It works best using the traditional concatenation coding to think of the code string as an equation. As such the operands and cell addresses are easily read by Excel without any qualifying code. The new text added must be separated from the other code by double quotation marks “.
In the screenshot of today’s image, the three components to combine are:
- The 3-letter month, JAN, in Cell B2.
- The additional first day of the month, but it requires double quotes and a ‘space’ character on both sides of the ‘1’ – plus a comma after the 1. Or, ” 1, ” [Remember there is space character sandwiching the ‘1,’].
- The numeric year, 2022, in Cell A2.
The actual coding equation is, =B2&” 1, “&A2.
Easy peasy, right?
The missing piece of information is the concatenation operand (character) is the Shift-7, or “&” character. The ‘=’ sign opens the code string. B2 is the first object. Then the first &. The second component, ” 1, “. Closing off the text string, day, with another ‘&’. Finally, the last object, the year in Cell A2.
The way this spreadsheet is setup Column C contains the concatenation formula. The code is inserted in the row below the Jan 2020 record, but the result of the formula can be seen in Row 2, Column C. This crazy concatenation formula delivers the text, JAN 1, 2020. Now we are ready for the DATEVALUE() step.

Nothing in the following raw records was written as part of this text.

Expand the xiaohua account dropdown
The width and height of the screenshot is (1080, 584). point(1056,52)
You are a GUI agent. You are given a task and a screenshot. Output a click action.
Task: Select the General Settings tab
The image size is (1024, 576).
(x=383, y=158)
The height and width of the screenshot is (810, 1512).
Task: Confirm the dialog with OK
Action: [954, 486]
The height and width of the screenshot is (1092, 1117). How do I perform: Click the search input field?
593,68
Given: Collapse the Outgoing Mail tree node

The concatenated date in in Cell C2, so in Cell D2, the following formula is entered, =DATEVALUE(C2).
This will return a date with the numeric equivalent of 01/01/2020. The reason the new, numeric date looks like it does, Jan-20, is that a date format was selected in Excel that only displays the month-year. Even though the D2 value begins with three letters, they are only a label for the numeric month for January.
Excel formats and formatting require a separate blog post. The formatting behaves like an output/result of the coding that is actually inside of each cell. When a new format is chosen, it does not change the underlying information. Only what is displayed and visible.

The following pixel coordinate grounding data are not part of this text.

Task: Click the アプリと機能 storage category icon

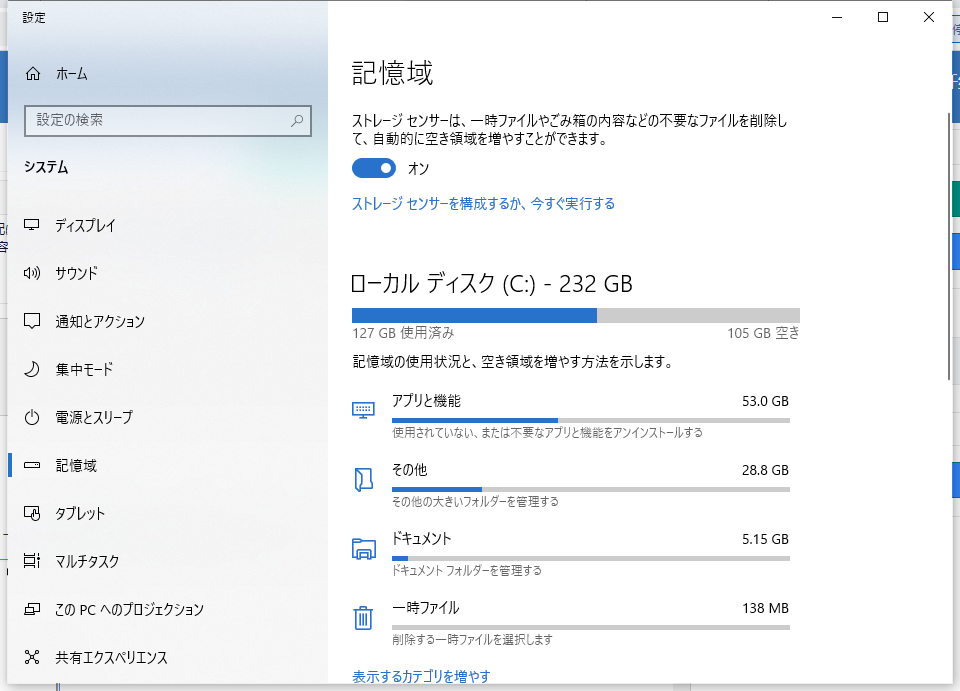Action: [x=364, y=409]
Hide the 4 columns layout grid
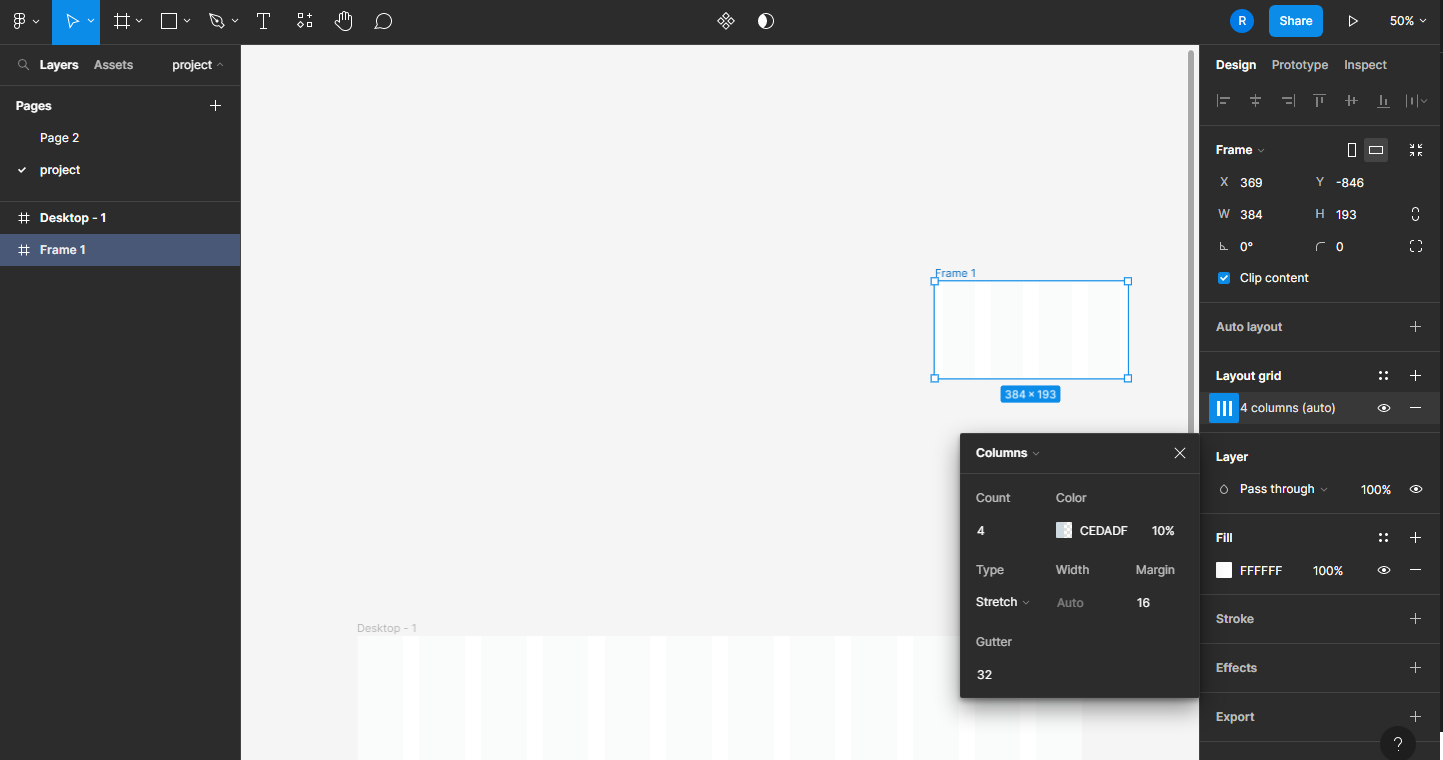This screenshot has width=1443, height=760. 1384,408
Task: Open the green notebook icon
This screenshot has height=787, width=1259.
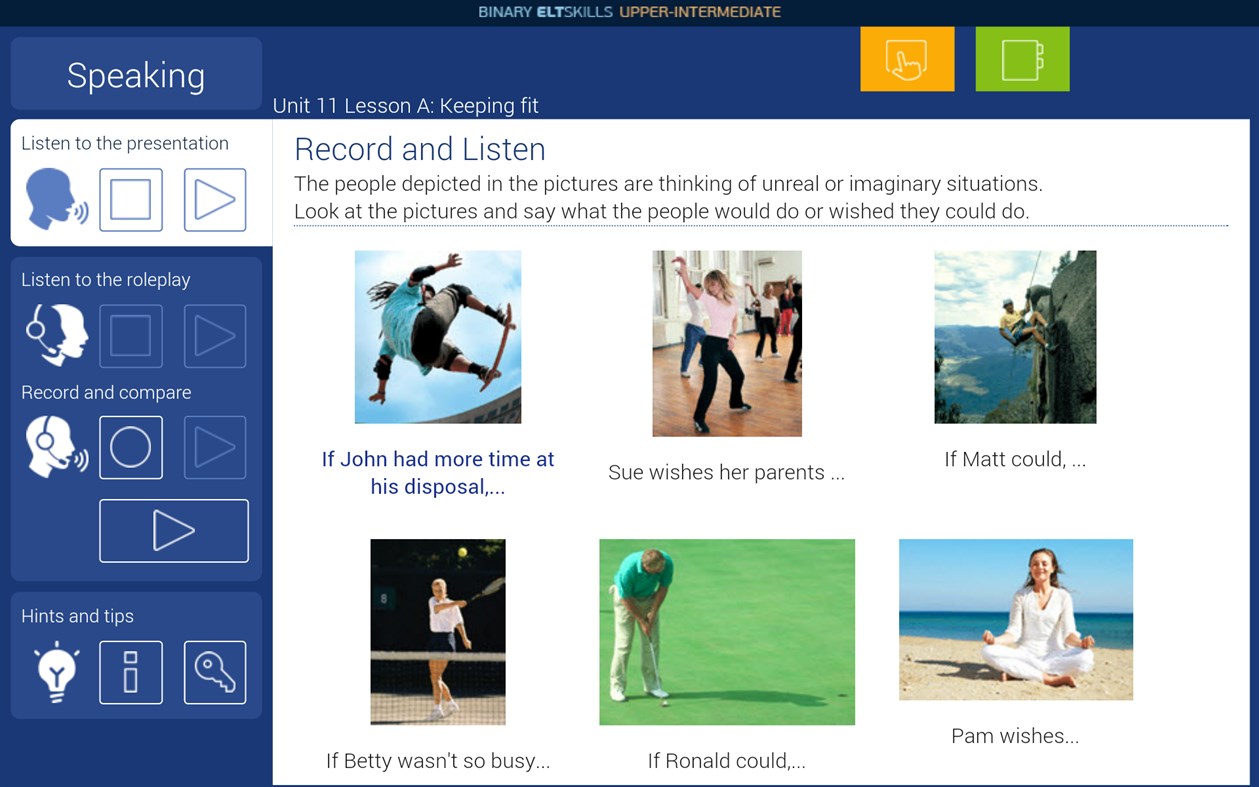Action: (1021, 58)

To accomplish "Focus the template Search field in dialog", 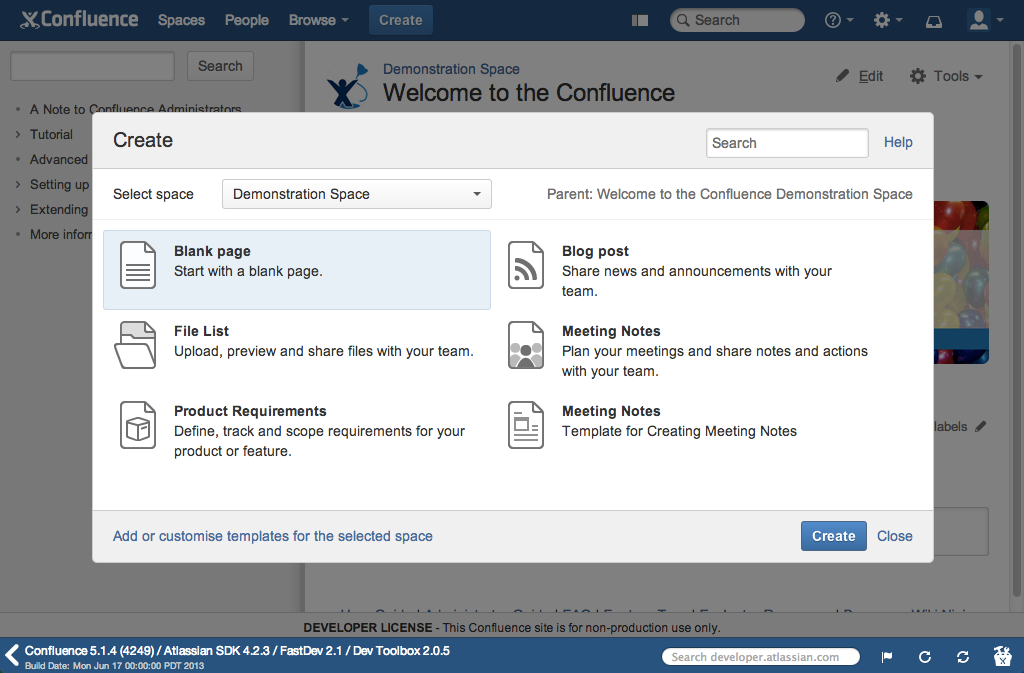I will tap(786, 143).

The flip-side of this is that the DATEVALUE(C2) formula depends on the information in Columns A, B, and C. If, once the new numeric date is created, there is a desire to clean up the formative columns, the DATEVALUE() information must be copied into a new column. When the DATEVALUE() date is copied to a new standalone column, it must be pasted as text instead of as a formula. Once the DATEVALUE() dates have been copied – as text – to a new column, Columns A-D can be deleted. The copied date (as text) is still a numeric date. It is simply no longer a coding formula. If this is new information, it is a lot.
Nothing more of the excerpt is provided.